Yes. SuperVanish is completely free and released under the MIT license, which means you can use it on any server and even fork or modify the code if you need to. The paid sibling, PremiumVanish, adds cross-server network features for BungeeCord and Velocity setups, but the standard SuperVanish covers everything most single-server admins need without spending anything.
What Minecraft versions does SuperVanish support?
SuperVanish targets Spigot, Paper, and CraftBukkit servers, and recent releases keep pace with current Minecraft builds. Because it's a Bukkit-based plugin, compatibility follows your server jar rather than a strict version list. Some newer toggles need PaperSpigot specifically. Always pin a version that works for your build and test it on a staging world before upgrading a live server.
Why can other staff still see me when I'm vanished?
That's the sv.see permission at work. Players or groups with sv.see can still view vanished staff, which lets your moderation team coordinate while staying hidden from regular players. New mods often think vanish is broken when a colleague spots them, but it's intentional. Remove sv.see from a group if you want them fully blind to vanished users.
What's the difference between SuperVanish and PremiumVanish?
Both come from the same developer. SuperVanish is the free, single-server version covering invisibility, permissions, and the core hiding features. PremiumVanish is the paid edition with cross-server support across BungeeCord and Velocity networks, plus more granular configuration. If you run one server, SuperVanish is plenty. If you operate a multi-server network and need vanish to follow players between servers, PremiumVanish is the upgrade to consider.
Are some SuperVanish features Paper-only?

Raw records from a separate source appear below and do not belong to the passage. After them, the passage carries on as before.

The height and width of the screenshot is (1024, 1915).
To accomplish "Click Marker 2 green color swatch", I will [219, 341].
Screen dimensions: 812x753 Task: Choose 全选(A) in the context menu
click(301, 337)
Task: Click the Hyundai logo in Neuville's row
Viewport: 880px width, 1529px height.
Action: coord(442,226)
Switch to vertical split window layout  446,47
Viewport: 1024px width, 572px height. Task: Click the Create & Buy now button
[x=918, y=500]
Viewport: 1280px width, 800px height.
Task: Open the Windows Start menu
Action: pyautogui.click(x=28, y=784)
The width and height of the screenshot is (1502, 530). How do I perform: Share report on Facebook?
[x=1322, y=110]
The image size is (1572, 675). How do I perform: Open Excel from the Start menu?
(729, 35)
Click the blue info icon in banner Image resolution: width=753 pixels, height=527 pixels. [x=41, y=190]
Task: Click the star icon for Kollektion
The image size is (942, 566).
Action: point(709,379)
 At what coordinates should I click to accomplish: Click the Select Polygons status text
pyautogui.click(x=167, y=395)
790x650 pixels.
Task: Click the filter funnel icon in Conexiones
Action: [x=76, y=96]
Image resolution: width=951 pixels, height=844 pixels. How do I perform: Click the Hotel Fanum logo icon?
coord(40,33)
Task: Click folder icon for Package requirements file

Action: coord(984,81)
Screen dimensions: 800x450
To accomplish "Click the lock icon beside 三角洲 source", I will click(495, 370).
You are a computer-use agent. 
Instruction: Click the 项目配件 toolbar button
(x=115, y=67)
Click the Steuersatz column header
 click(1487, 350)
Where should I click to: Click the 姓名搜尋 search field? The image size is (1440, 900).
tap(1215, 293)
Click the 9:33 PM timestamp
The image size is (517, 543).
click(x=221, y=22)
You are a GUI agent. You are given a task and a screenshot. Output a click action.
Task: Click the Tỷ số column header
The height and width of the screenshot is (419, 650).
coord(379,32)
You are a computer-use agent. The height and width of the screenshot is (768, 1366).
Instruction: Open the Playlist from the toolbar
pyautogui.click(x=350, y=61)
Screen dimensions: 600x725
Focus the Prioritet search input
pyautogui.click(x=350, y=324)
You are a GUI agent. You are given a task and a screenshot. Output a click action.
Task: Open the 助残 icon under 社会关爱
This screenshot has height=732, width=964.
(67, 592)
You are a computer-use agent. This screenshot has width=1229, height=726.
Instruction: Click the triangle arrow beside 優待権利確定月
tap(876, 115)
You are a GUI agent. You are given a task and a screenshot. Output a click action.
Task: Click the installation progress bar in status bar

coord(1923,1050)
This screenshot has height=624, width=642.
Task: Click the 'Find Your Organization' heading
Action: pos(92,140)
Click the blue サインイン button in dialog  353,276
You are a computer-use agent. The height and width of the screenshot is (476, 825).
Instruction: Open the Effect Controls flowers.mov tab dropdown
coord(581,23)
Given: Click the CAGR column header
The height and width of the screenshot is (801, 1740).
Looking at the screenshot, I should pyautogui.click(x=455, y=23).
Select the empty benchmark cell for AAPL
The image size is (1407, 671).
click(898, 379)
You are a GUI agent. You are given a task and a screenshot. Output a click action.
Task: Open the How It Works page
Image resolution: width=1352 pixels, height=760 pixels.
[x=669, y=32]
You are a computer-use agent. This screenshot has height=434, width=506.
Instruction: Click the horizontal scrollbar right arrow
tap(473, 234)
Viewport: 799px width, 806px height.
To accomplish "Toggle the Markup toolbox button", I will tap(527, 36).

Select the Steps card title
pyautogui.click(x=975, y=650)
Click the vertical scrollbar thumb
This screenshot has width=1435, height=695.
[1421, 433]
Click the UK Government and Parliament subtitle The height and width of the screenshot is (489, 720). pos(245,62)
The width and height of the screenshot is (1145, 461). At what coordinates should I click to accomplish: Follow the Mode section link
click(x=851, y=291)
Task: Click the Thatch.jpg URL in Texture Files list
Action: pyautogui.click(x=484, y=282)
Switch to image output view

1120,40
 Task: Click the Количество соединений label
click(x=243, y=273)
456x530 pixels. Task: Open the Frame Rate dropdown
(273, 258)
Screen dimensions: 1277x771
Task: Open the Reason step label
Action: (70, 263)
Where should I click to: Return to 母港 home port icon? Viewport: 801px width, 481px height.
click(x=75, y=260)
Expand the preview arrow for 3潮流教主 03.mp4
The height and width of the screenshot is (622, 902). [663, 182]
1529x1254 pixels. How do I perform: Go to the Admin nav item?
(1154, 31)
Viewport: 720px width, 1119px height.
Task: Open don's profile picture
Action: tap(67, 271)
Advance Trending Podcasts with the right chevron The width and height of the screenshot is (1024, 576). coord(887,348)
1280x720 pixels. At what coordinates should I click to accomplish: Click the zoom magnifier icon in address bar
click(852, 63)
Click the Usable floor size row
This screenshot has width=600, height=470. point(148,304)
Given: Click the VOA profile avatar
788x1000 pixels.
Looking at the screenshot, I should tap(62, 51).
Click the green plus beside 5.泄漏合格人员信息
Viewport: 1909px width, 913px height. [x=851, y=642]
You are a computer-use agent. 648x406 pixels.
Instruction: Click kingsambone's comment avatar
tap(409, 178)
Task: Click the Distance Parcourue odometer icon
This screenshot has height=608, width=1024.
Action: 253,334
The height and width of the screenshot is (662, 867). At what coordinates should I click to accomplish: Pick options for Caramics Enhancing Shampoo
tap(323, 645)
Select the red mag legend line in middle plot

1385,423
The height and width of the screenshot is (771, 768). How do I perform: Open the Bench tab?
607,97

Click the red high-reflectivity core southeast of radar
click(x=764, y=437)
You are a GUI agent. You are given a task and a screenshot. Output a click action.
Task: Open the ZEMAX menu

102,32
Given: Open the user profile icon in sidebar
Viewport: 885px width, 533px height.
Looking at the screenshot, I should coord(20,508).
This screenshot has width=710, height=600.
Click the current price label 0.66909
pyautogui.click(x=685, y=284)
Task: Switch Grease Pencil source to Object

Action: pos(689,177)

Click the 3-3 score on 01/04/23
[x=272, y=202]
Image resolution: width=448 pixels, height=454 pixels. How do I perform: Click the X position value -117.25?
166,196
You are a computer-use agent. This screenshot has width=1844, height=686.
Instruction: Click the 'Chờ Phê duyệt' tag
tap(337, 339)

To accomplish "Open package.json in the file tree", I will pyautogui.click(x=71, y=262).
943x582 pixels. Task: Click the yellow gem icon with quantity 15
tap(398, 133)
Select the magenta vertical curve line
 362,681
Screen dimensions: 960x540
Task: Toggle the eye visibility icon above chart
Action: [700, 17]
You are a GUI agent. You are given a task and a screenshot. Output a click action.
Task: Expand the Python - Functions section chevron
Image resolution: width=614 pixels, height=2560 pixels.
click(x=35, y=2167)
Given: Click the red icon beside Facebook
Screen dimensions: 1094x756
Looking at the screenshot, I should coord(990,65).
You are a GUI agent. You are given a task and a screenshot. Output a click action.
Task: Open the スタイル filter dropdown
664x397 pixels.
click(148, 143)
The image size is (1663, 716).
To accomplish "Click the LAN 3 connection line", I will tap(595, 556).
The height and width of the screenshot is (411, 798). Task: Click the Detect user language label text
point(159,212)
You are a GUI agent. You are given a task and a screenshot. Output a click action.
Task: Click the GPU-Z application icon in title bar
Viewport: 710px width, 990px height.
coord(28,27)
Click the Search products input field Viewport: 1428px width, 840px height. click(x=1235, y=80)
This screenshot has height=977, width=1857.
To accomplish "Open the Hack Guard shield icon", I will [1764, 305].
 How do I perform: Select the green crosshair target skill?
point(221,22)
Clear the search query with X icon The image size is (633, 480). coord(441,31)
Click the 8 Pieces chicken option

Yes. The latest release adds options like NoMobSpawn (stops vanished players triggering mob spawners) and HideAdvancementMessages, both of which only work on PaperSpigot. Parts of the server list ping handling also rely on Paper. On plain Spigot or CraftBukkit these toggles simply won't fire, so check your server software before reporting them as broken. Core invisibility still works everywhere.